Pruning the Pentagon
Posted by Jacob Stokes
I have a new piece in The American Prospect on Obama's military strategy. Here's an illustrative sample:
The document flows from this question, posed by President Obama in his speech: “What kind of military will we need after the long wars of the last decade are over?” The answer, according to Panetta, is a force that’s “smaller and leaner, but will be agile, flexible, ready, and technologically advanced.” That means reductions in the size of the Army and Marines, reportedly almost back down to pre-9/11 levels.
It also signals that the U.S. is in no hurry to engage in another extended occupation like the ones in Iraq and Afghanistan. In other words, this marks a move away from the counterinsurgency operations of the last decade. Instead, America will build a military poised to respond quickly to events around the world. The operation in Libya and even the raid that killed Osama bin Laden serve as models for this strategy. To be sure, we will retain the capability to project force for long-term operations if our vital interest are at stake, but such operations will be the exception, not the rule.
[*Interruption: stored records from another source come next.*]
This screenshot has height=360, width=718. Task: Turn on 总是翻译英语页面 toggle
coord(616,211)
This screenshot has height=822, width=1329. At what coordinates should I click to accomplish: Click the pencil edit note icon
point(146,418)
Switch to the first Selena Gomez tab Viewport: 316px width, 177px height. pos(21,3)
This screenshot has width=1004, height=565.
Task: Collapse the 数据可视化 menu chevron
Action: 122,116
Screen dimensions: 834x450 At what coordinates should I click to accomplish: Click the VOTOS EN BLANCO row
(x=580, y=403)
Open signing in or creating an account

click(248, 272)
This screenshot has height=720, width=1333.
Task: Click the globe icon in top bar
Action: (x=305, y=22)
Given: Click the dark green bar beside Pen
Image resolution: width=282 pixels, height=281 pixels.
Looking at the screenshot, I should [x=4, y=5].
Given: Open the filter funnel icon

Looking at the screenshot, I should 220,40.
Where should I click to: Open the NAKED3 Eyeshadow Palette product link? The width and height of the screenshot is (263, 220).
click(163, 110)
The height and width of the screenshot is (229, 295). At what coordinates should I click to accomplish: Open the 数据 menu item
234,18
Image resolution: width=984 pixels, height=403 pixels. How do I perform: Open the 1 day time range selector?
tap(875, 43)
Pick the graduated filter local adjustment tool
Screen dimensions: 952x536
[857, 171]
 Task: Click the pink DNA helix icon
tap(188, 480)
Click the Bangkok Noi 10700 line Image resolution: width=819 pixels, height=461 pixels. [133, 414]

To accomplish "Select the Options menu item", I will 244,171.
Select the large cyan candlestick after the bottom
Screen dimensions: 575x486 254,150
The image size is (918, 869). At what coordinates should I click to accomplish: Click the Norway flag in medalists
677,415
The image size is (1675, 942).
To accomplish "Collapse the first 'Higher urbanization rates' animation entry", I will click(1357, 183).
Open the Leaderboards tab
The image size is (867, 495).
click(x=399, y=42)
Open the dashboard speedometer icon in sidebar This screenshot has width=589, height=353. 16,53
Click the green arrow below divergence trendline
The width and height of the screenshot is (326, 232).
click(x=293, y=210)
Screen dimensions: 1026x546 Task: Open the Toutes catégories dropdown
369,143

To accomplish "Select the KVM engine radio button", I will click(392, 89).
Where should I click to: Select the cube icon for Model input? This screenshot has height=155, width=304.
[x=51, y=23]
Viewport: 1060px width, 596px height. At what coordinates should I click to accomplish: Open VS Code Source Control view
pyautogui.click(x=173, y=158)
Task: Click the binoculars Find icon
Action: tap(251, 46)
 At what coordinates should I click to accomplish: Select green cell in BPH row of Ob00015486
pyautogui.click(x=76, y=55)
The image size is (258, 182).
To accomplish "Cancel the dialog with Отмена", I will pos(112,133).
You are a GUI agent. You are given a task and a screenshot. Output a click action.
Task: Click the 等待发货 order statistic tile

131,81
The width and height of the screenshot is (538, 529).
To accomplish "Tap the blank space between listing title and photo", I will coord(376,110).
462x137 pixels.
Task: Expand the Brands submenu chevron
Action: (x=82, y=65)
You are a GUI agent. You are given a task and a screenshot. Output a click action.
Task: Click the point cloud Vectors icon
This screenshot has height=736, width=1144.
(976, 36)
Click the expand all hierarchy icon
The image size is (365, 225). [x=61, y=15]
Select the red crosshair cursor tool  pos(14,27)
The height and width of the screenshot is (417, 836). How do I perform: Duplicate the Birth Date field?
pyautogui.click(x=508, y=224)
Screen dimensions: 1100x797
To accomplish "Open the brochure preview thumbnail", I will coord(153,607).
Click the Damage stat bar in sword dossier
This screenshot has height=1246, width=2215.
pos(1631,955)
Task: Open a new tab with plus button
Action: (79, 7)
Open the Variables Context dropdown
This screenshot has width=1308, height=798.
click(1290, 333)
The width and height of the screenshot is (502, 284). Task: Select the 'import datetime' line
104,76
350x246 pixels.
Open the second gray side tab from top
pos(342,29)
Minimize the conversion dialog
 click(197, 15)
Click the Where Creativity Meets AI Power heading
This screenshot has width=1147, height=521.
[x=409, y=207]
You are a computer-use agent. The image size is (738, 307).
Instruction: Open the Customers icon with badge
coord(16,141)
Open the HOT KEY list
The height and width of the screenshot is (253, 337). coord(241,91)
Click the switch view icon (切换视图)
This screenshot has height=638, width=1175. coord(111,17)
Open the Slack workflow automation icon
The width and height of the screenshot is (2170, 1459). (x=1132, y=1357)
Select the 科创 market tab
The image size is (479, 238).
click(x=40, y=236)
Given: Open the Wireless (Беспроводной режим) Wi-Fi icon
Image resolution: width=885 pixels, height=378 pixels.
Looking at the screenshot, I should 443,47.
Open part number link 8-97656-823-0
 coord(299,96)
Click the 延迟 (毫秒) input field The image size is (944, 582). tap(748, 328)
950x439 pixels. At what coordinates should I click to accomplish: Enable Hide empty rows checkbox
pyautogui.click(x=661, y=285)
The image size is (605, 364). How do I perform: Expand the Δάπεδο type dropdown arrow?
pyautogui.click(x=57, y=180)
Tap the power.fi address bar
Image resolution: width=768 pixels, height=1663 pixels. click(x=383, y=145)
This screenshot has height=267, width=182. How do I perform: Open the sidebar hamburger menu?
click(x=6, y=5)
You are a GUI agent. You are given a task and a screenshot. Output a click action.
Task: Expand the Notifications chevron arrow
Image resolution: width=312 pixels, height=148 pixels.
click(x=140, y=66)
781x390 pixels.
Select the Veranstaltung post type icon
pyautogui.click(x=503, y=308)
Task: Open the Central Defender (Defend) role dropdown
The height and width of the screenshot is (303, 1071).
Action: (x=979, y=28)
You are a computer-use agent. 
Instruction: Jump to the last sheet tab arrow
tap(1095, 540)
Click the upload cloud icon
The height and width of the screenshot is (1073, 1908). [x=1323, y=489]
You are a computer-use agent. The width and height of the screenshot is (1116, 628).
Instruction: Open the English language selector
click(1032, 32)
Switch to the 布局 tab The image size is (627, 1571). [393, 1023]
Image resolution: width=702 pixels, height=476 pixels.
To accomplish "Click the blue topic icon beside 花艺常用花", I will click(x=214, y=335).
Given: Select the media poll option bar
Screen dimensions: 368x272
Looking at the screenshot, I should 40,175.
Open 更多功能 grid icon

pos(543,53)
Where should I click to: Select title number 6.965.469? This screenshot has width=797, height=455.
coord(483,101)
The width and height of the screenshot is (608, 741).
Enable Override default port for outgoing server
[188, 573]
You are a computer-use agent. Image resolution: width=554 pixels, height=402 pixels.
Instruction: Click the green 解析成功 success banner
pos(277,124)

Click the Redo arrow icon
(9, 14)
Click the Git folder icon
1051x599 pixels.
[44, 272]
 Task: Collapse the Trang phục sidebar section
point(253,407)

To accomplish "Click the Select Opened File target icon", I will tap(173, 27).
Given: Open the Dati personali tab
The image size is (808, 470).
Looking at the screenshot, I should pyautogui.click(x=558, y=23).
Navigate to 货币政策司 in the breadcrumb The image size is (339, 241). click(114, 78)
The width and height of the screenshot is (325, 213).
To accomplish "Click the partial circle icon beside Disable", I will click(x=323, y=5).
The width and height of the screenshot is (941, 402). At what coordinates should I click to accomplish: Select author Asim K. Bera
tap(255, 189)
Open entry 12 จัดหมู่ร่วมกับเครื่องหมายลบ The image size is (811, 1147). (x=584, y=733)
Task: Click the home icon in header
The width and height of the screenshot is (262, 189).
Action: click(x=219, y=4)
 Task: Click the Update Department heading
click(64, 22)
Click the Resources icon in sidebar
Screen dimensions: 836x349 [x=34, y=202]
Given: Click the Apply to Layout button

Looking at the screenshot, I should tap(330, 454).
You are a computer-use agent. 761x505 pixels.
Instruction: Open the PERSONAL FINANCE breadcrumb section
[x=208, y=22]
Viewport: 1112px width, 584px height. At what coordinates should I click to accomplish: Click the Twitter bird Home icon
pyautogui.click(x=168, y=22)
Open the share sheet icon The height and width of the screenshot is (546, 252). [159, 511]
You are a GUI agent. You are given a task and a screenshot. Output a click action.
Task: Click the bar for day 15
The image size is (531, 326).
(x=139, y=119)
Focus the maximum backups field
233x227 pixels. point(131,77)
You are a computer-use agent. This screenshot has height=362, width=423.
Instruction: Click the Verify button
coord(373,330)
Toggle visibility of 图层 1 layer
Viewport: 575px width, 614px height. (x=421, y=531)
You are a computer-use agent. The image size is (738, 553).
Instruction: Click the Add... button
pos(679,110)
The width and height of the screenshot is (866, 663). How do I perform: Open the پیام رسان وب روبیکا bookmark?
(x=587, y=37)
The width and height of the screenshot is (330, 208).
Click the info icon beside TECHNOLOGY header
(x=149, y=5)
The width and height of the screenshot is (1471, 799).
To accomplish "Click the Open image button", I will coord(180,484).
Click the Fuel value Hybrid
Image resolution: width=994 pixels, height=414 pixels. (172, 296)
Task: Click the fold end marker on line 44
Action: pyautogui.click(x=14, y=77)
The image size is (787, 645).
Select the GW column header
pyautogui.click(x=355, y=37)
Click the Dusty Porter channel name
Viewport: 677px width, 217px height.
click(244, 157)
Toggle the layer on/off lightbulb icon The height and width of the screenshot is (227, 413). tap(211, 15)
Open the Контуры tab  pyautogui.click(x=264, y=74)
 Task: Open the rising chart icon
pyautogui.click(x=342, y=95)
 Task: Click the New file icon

Also, read Heather on the BBC. Here's the portion on what the strategy says about nuclear weapons:
Stephen Young of the Union of Concerned Scientists describes the future of the nuclear weapons complex as "cautious but suggestive". The strategy review document maintains a nuclear arsenal but hints at reductions, saying "it is possible our deterrence goals can be achieved with a smaller nuclear force".
What might this mean in practice? In the near-term, disappointment for those on the US right who have advocated aggressive investment in new nuclear bombs and even a return to testing. In the longer-term, many Pentagon generals, especially those not in submarine, missile or nuclear bomber commands, are willing to consider shrinking the nuclear "triad". There is also a raft of influential players in the nuclear sphere who have been eager to retire the weapons.